[WHAT THE TASK ASKS]: For this exercise, transcribe every line of the material exactly and skip the pictures.

[MATERIAL TO PROCESS]:
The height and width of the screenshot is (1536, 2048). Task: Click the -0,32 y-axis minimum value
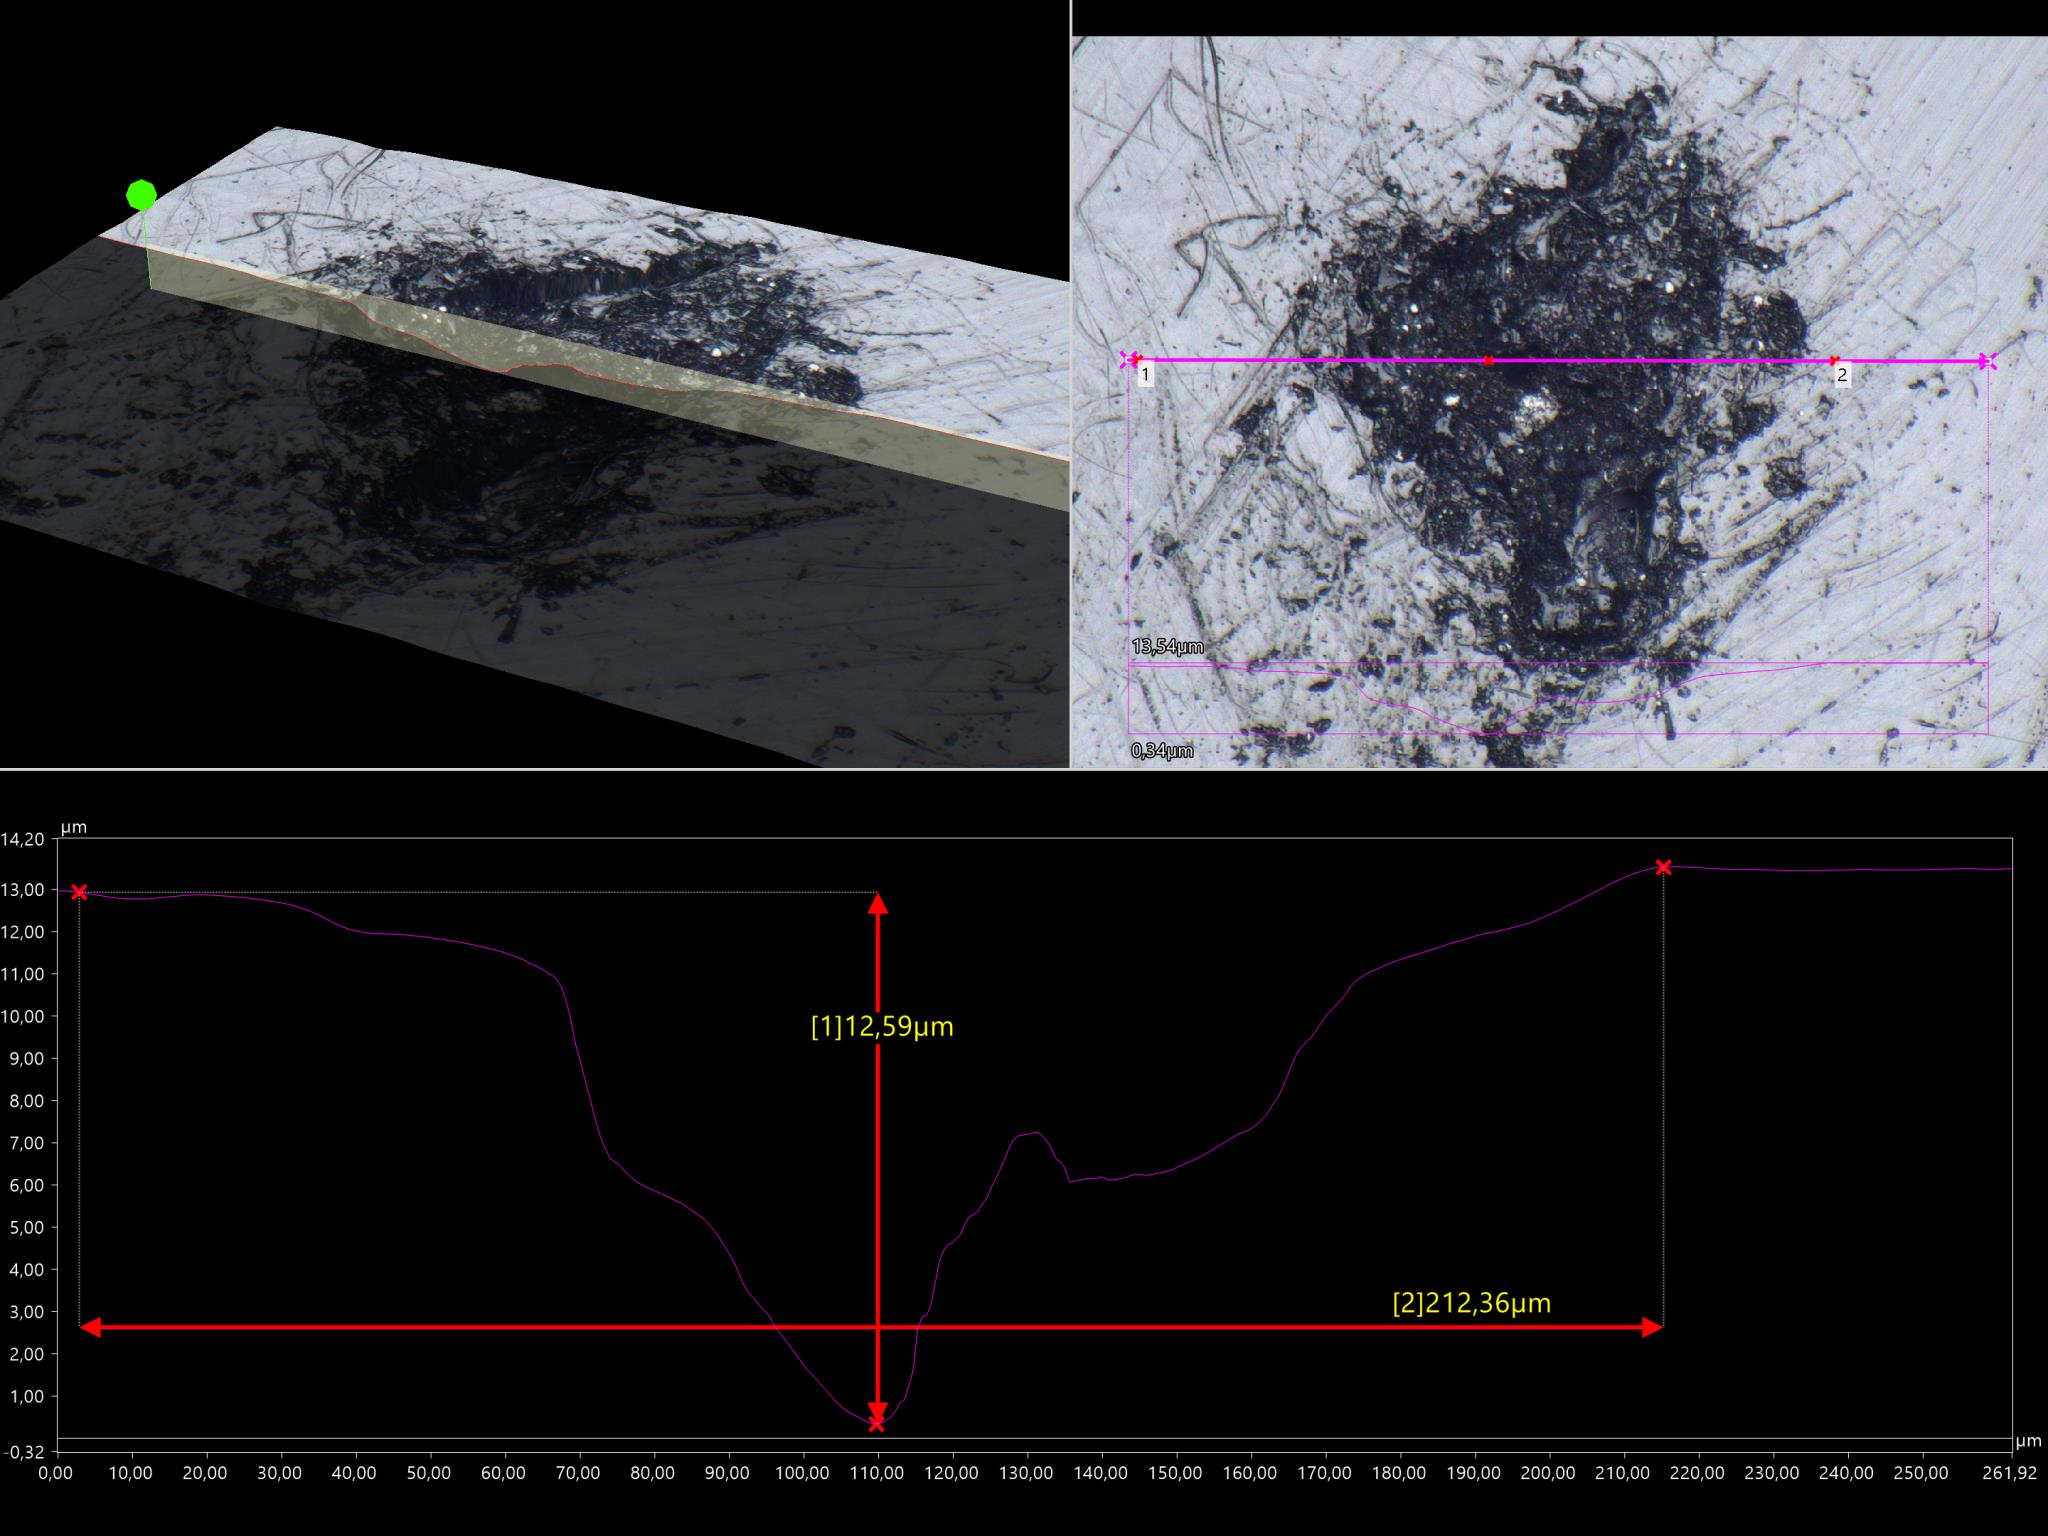(x=24, y=1451)
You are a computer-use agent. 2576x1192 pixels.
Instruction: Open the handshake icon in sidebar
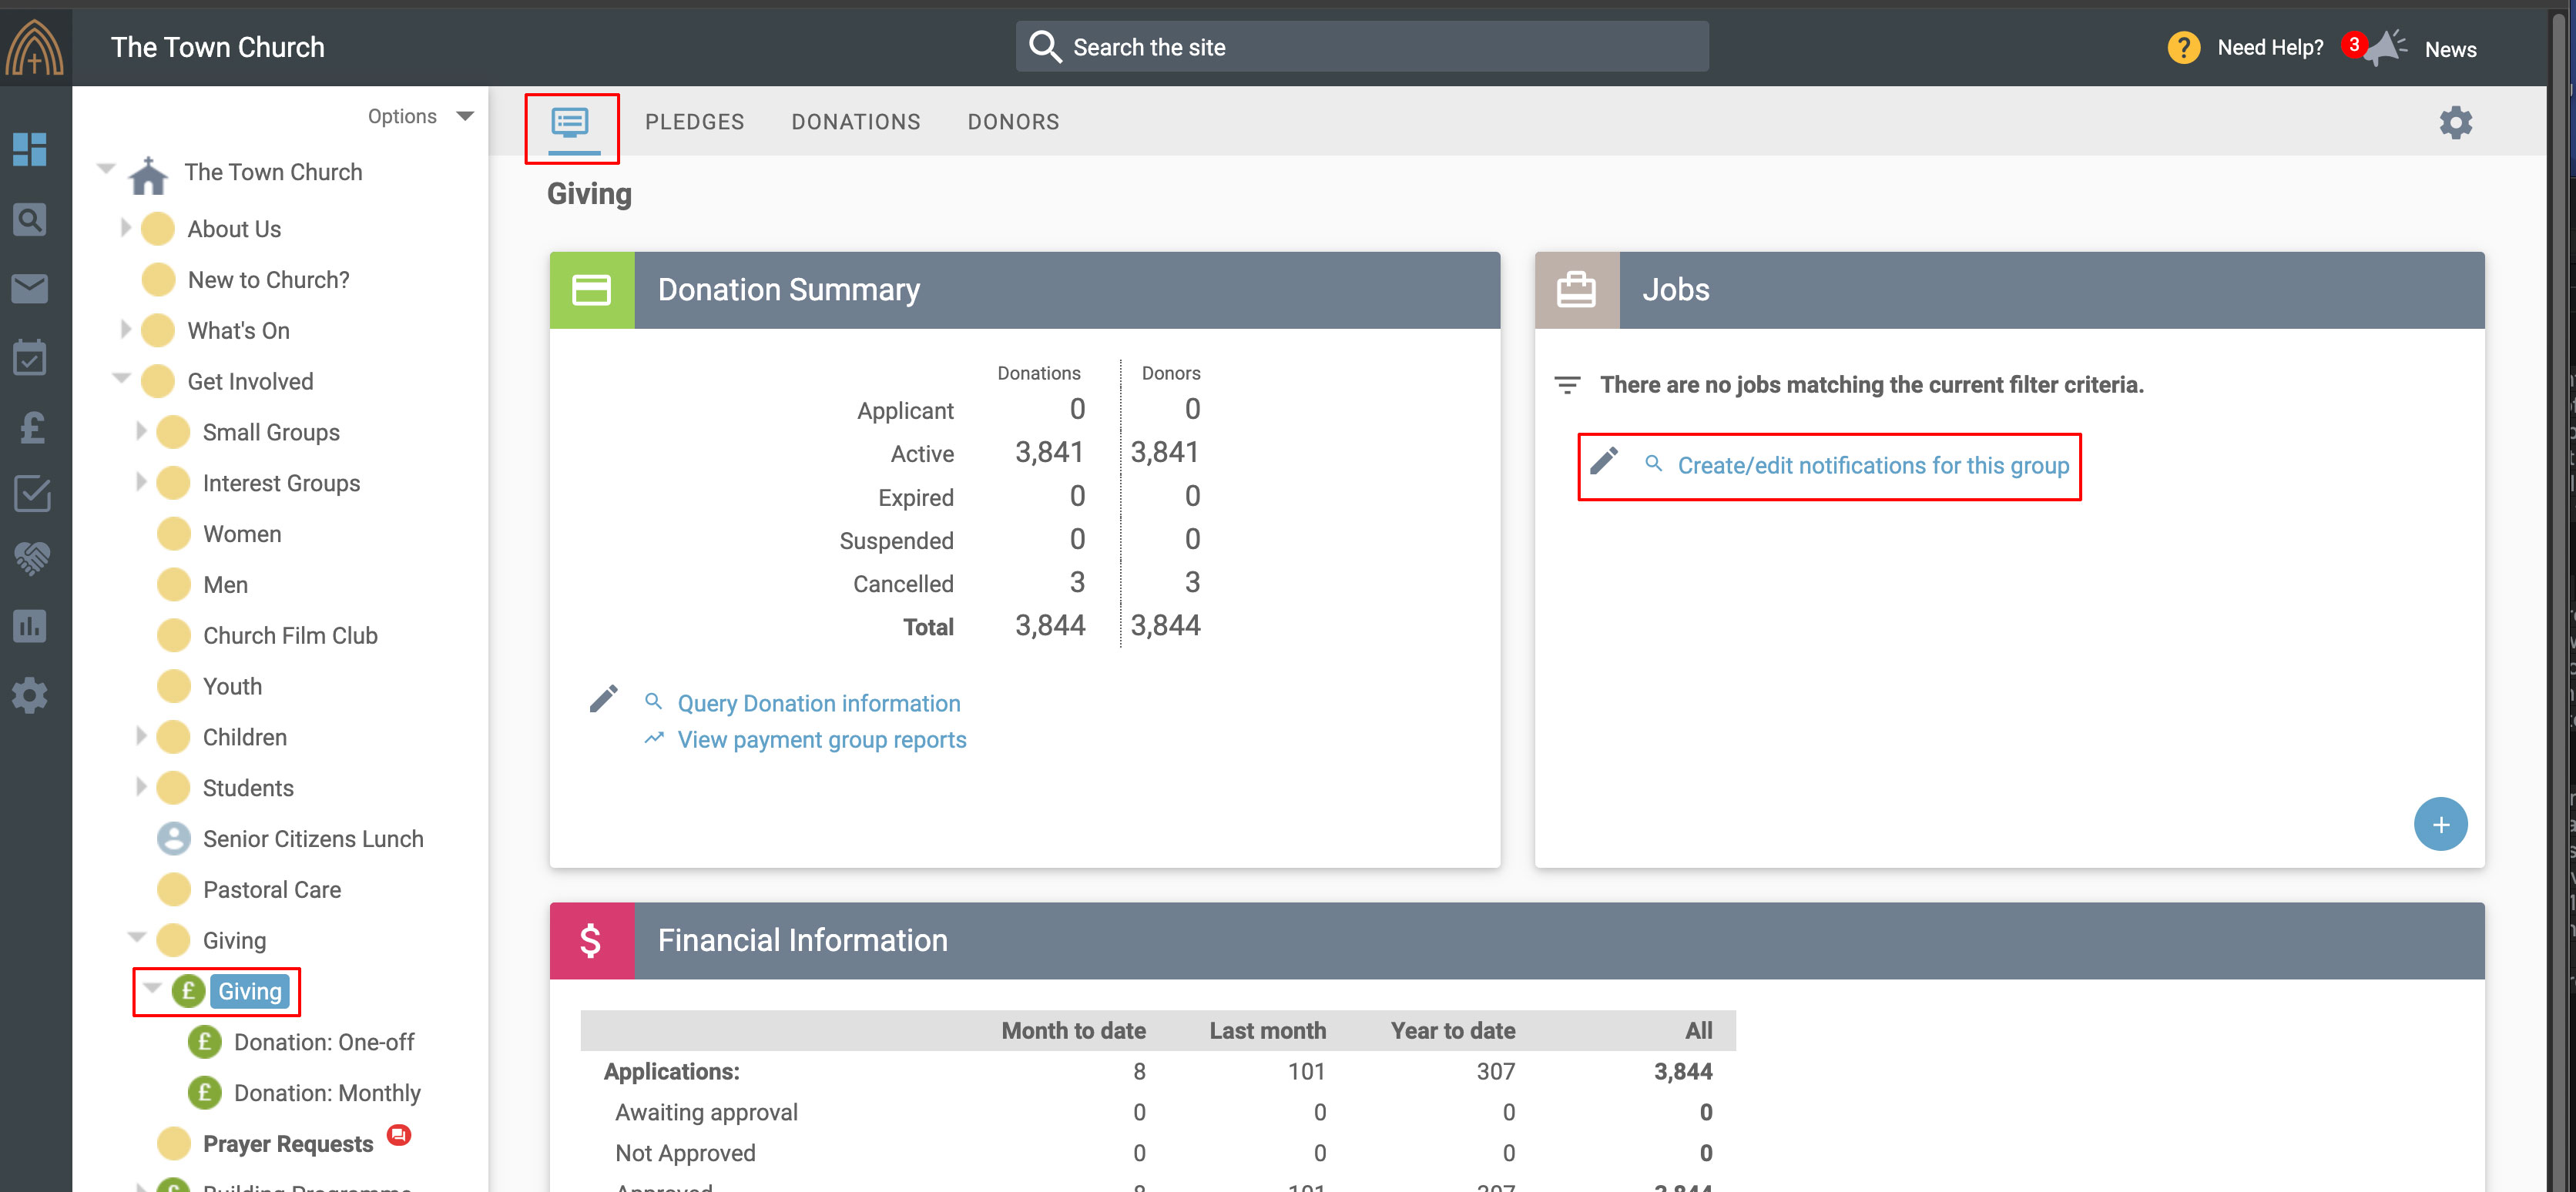coord(30,557)
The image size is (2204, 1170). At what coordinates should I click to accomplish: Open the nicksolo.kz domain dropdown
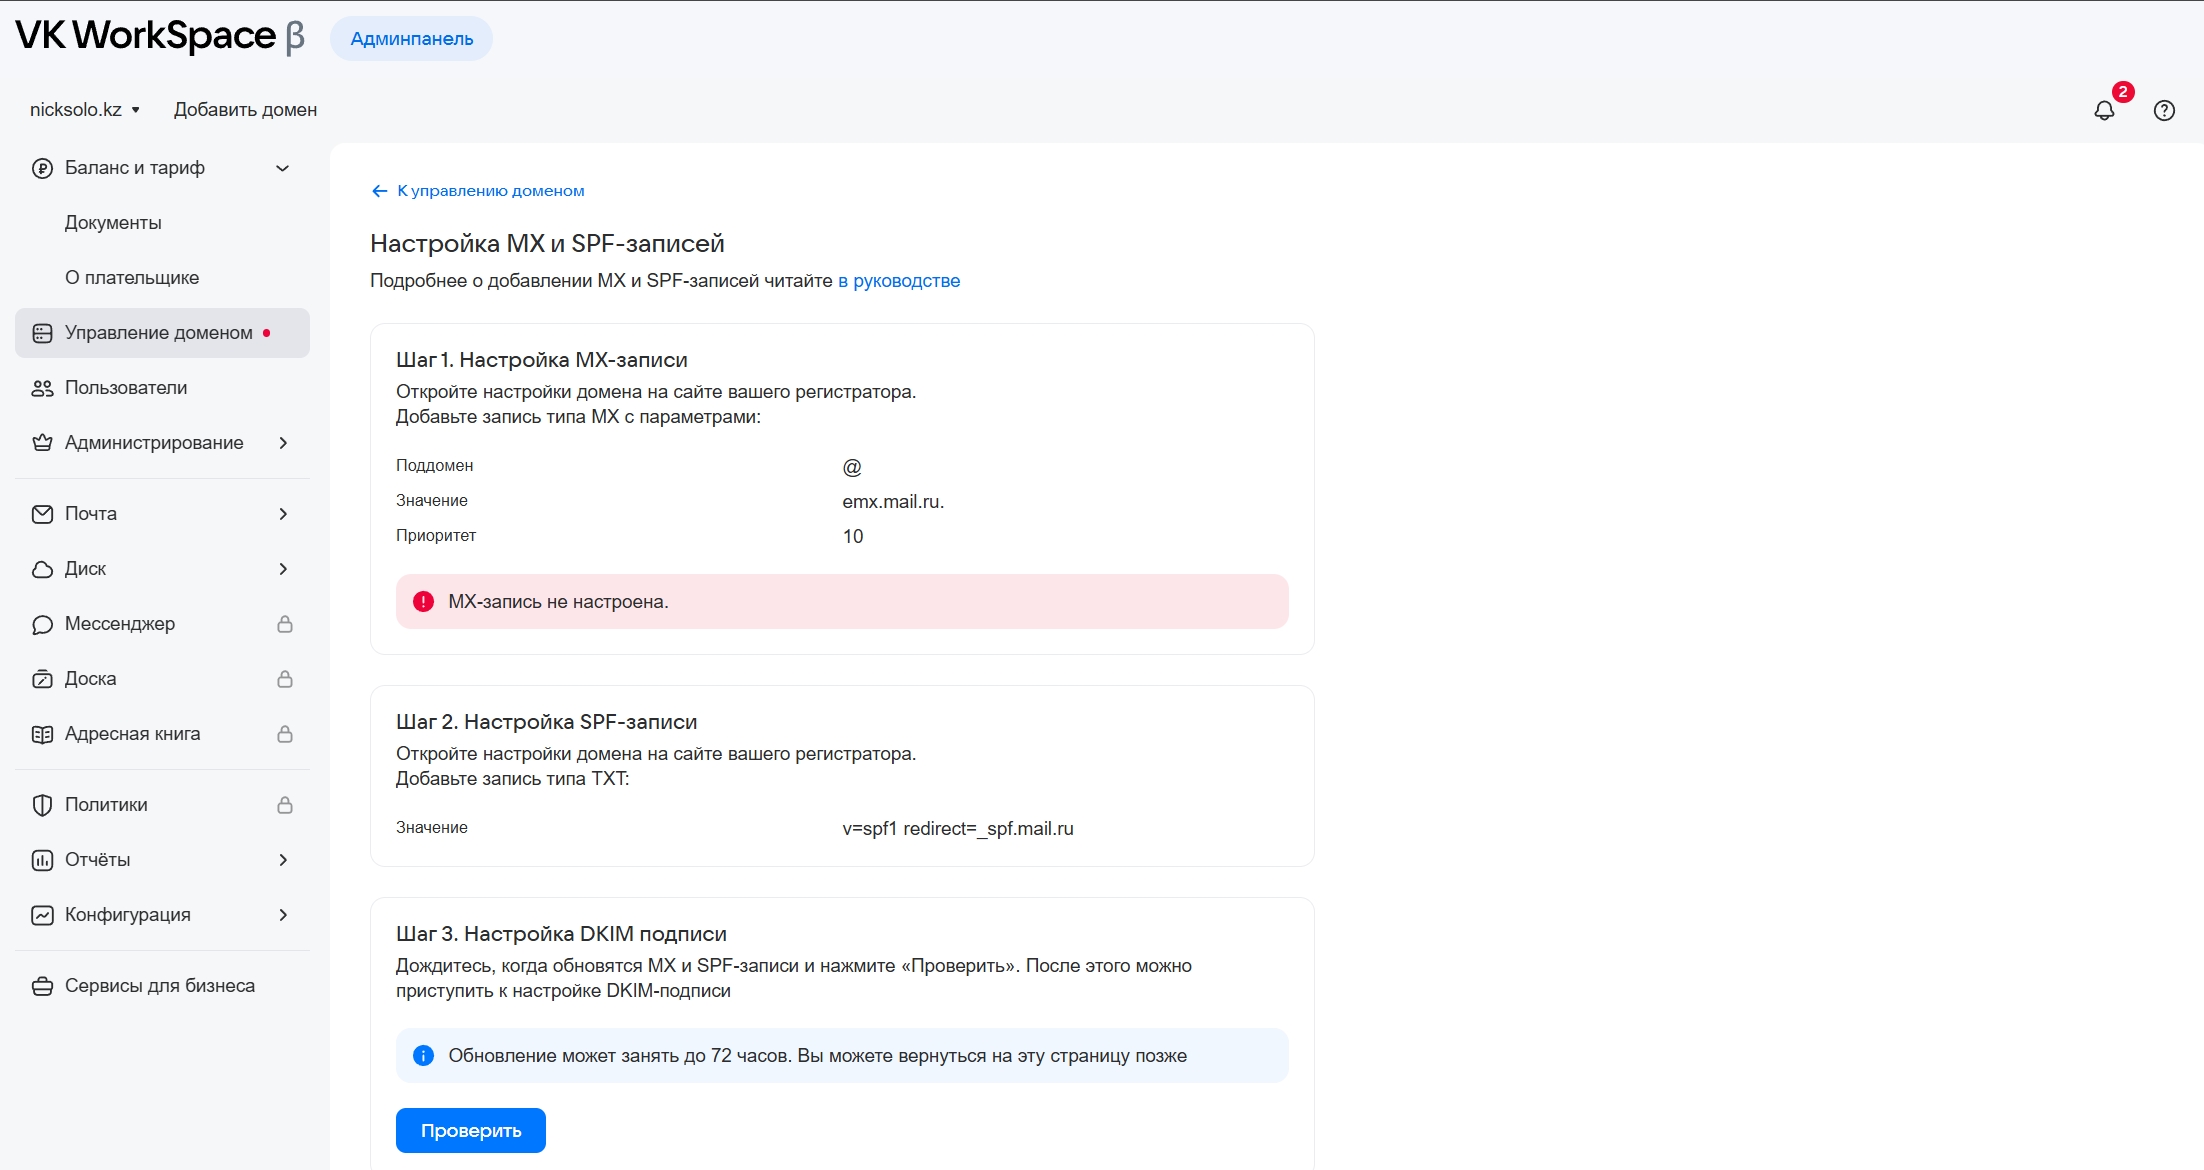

[OUTPUT FOR THIS TASK]:
The height and width of the screenshot is (1536, 2048). Task: Click the -0,32 y-axis minimum value
(x=24, y=1451)
You are a computer-use agent. 2576x1192 pixels.
Instruction: Open the handshake icon in sidebar
coord(30,557)
The image size is (2204, 1170). At what coordinates should I click to accomplish: Open the nicksolo.kz domain dropdown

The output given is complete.